In [1]:
from azureml.core import Workspace,Dataset,Datastore

In [2]:
ws=Workspace.from_config()

In [5]:
import pandas as pd
import numpy as np

In [10]:
df=pd.read_csv("data/loan_data.csv")

In [11]:
dstore=ws.get_default_datastore()

In [17]:
Dataset.Tabular.register_pandas_dataframe(dataframe=df,target=(dstore,"/loandata"),name="loans",description="loan dataset")

Validating arguments.
Arguments validated.
Successfully obtained datastore reference and path.
Uploading file to /loandata/cbd512e6-0730-47fe-bf88-46ff95382a81/
Successfully uploaded file to datastore.
Creating and registering a new dataset.
Successfully created and registered a new dataset.


{
  "source": [
    "('workspaceblobstore', '/loandata/cbd512e6-0730-47fe-bf88-46ff95382a81/')"
  ],
  "definition": [
    "GetDatastoreFiles",
    "ReadParquetFile",
    "DropColumns"
  ],
  "registration": {
    "id": "9174958c-e81a-483b-9043-2e28ba018501",
    "name": "loans",
    "version": 1,
    "description": "loan dataset",
    "workspace": "Workspace.create(name='eymlws', subscription_id='afe91b36-9760-4bb8-9dd6-72761af8d4ef', resource_group='eymlops')"
  }
}

In [18]:
loans_ds=ws.datasets['loans']

In [19]:
loans_ds

{
  "source": [
    "('workspaceblobstore', '/loandata/cbd512e6-0730-47fe-bf88-46ff95382a81/')"
  ],
  "definition": [
    "GetDatastoreFiles",
    "ReadParquetFile",
    "DropColumns"
  ],
  "registration": {
    "id": "9174958c-e81a-483b-9043-2e28ba018501",
    "name": "loans",
    "version": 1,
    "description": "loan dataset",
    "workspace": "Workspace.create(name='eymlws', subscription_id='afe91b36-9760-4bb8-9dd6-72761af8d4ef', resource_group='eymlops')"
  }
}

In [20]:
compute_target=ws.compute_targets["akt-cluster"]

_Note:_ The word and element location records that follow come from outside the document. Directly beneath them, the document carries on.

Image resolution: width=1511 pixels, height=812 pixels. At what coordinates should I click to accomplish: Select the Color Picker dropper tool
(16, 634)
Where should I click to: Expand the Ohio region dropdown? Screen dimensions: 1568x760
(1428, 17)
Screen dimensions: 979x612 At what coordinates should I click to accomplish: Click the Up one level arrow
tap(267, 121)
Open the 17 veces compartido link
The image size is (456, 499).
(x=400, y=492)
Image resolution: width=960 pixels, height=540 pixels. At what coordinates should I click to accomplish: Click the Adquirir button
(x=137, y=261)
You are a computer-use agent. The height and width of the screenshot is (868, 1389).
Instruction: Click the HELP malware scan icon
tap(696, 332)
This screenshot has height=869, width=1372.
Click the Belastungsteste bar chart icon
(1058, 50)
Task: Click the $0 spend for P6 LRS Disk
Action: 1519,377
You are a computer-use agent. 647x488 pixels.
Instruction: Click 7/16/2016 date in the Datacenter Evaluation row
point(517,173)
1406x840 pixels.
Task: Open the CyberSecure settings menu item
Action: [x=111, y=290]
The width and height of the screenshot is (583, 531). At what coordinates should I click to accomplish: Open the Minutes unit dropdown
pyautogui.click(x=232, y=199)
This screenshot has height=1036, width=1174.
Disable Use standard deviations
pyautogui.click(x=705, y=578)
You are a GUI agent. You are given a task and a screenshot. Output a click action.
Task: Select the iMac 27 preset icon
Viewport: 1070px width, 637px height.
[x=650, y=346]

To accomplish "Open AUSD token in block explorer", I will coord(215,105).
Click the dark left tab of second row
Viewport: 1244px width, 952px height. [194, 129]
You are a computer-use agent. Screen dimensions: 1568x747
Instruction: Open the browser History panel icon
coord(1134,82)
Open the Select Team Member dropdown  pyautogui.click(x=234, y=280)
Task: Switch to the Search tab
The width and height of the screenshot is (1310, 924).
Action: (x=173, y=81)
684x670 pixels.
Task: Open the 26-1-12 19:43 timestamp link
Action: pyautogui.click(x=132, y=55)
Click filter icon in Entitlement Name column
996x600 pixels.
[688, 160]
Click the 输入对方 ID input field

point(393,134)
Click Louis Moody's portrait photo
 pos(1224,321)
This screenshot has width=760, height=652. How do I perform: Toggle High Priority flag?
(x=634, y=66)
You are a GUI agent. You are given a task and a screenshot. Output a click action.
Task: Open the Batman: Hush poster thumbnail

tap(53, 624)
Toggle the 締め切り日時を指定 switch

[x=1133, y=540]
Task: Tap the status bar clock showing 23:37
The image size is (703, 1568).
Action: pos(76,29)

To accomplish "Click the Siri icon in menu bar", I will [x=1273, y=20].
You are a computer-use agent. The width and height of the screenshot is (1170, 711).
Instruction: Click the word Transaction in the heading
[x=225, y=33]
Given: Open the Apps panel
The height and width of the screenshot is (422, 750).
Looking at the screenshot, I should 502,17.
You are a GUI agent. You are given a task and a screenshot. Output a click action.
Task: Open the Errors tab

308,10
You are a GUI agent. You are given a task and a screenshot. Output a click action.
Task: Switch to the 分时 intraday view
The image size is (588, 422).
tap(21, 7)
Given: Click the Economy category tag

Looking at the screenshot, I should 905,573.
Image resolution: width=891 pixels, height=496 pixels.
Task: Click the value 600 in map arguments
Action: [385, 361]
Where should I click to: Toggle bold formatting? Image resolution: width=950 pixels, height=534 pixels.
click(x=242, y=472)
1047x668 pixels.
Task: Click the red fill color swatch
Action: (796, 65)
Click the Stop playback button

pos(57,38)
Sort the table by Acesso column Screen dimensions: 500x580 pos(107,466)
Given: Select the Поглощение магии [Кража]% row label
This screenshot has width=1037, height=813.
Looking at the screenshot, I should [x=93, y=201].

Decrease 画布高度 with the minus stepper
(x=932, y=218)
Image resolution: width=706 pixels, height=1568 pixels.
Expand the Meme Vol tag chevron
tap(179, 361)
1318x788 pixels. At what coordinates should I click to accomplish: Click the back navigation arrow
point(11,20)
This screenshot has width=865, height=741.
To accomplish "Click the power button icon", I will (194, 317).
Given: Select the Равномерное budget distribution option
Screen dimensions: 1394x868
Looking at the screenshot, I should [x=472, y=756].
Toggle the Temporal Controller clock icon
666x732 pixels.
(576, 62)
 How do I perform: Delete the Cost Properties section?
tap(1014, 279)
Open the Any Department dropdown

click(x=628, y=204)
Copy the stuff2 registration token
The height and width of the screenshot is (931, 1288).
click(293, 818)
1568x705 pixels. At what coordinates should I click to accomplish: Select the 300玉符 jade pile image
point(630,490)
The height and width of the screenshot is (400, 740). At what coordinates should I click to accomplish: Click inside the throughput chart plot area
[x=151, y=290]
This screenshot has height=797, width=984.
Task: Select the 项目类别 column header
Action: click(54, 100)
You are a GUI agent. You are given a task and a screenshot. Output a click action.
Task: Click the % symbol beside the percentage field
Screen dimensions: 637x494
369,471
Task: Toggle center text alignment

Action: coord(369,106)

You will need to create a configuration object that will dictate the use of the 
AzureML-Tutorial Environment when each step gets executed. To do that, 
you will need to create a RunConfiguration using the following code:

In [21]:
from azureml.core import RunConfiguration

In [23]:
runconfig=RunConfiguration()
runconfig.environment=ws.environments["AzureML-lightgbm-3.2-ubuntu18.04-py37-cpu"]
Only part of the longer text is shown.